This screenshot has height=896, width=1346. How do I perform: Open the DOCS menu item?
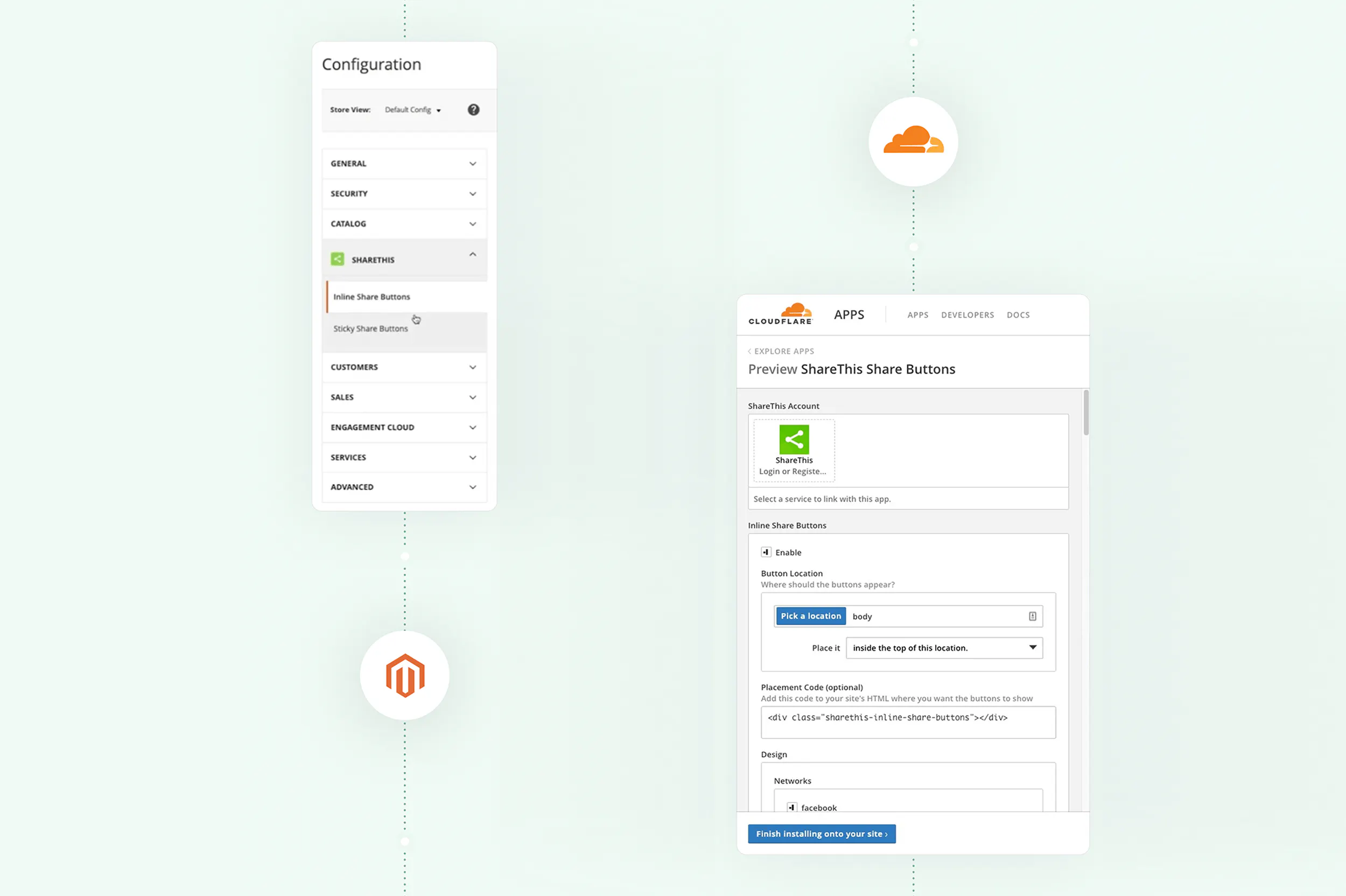coord(1018,315)
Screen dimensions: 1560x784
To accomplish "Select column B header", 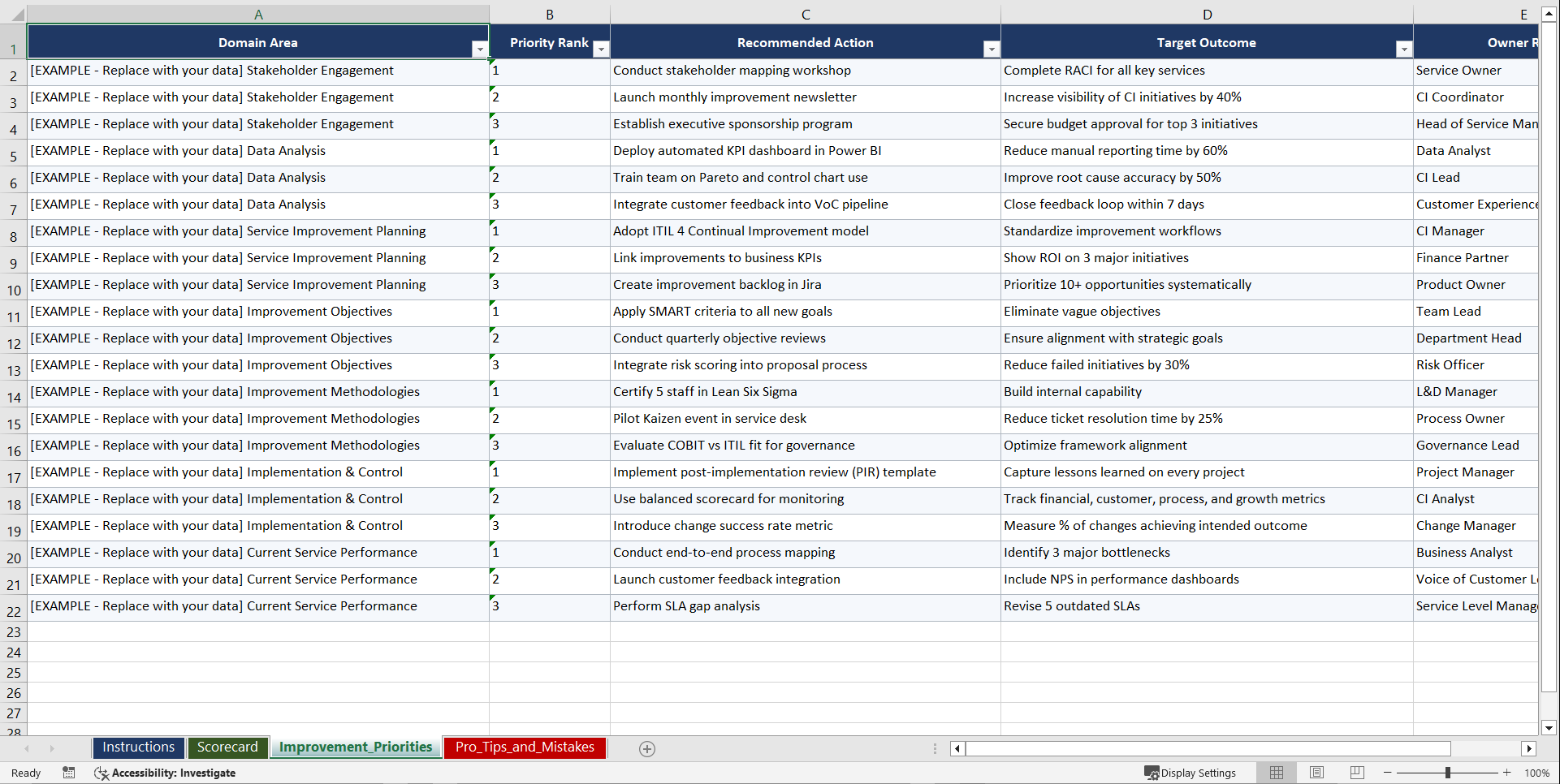I will click(x=550, y=14).
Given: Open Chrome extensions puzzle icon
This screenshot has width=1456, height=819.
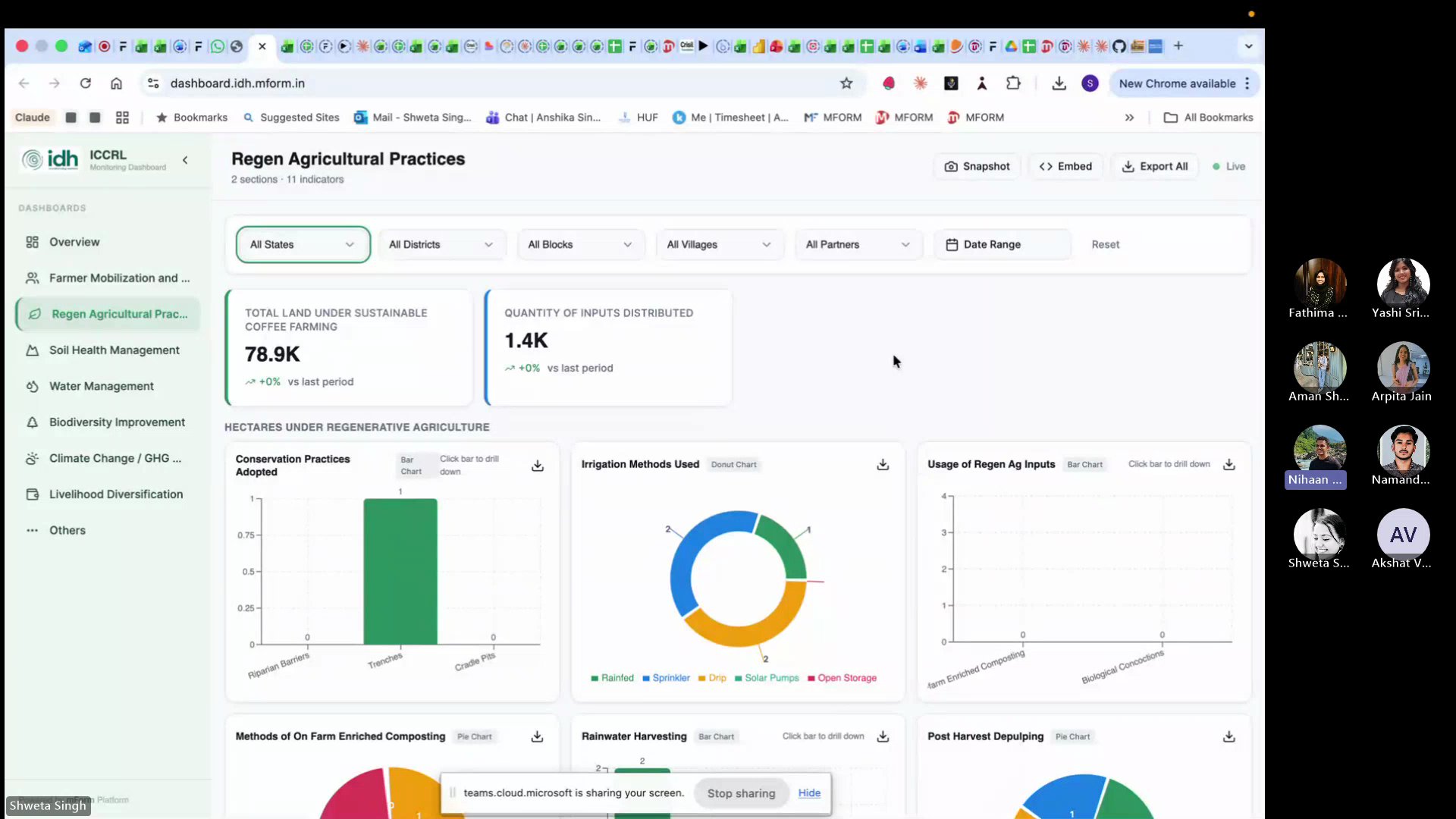Looking at the screenshot, I should coord(1014,83).
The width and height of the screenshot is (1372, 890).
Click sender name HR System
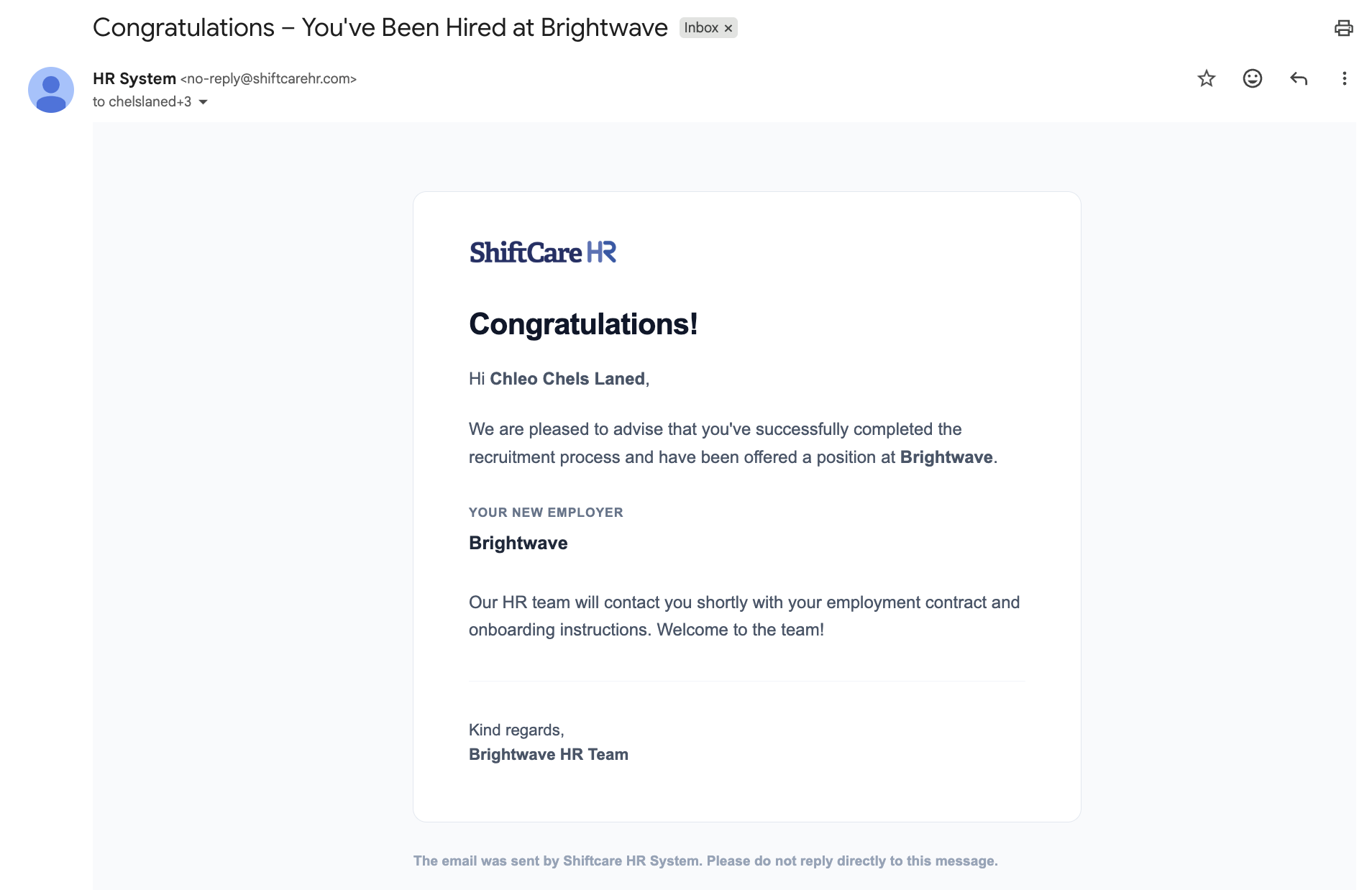pyautogui.click(x=134, y=78)
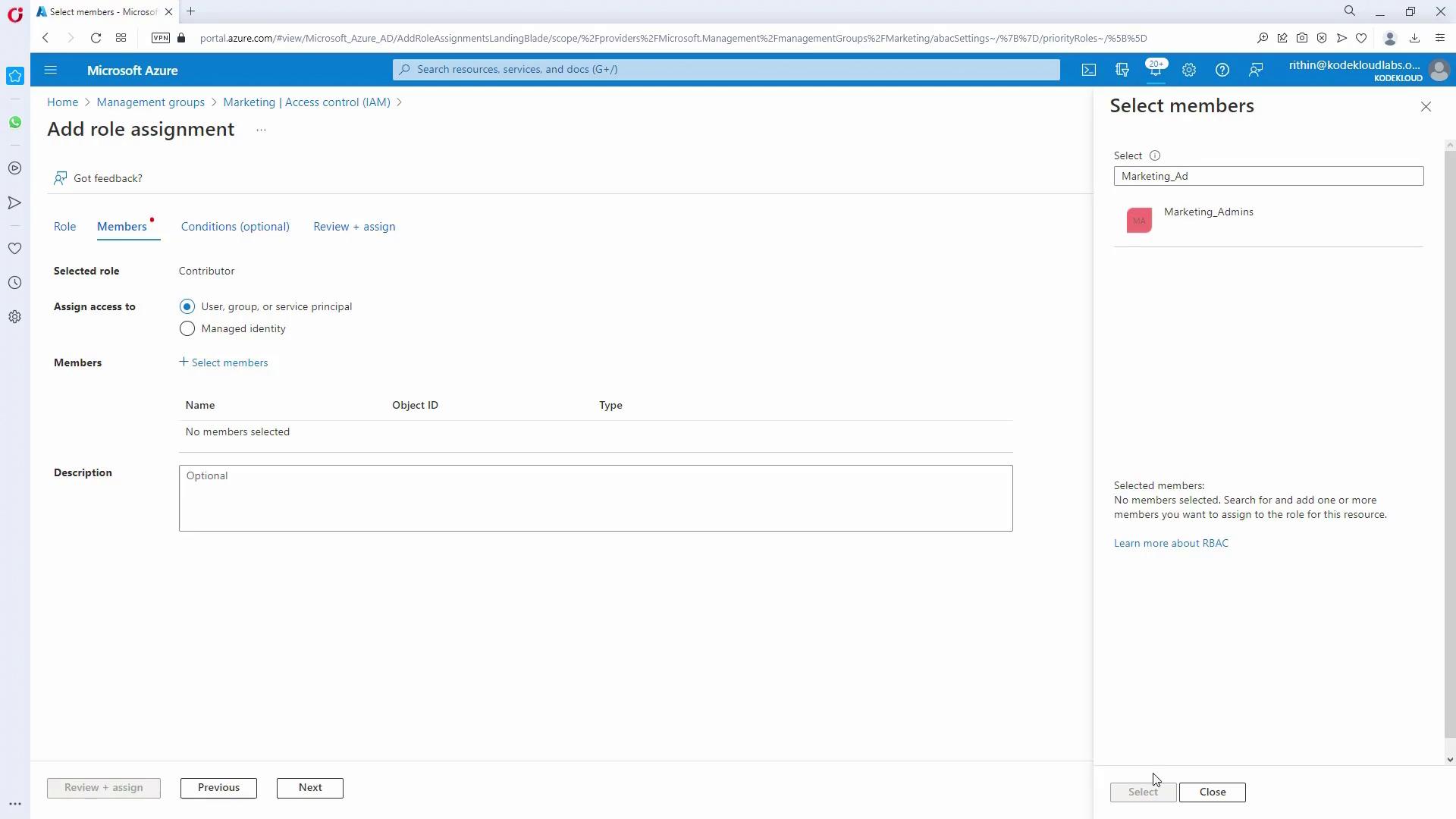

▶ _Assigned task_:
Find the line containing "Given: Open Chrome extensions puzzle icon" and copy it and each line after it through the end of the material, exactly, with no pictures.

▶ _Response_:
Given: Open Chrome extensions puzzle icon
This screenshot has width=1456, height=819.
Looking at the screenshot, I should coord(1014,83).
The width and height of the screenshot is (1372, 890).
Click sender name HR System
pyautogui.click(x=134, y=78)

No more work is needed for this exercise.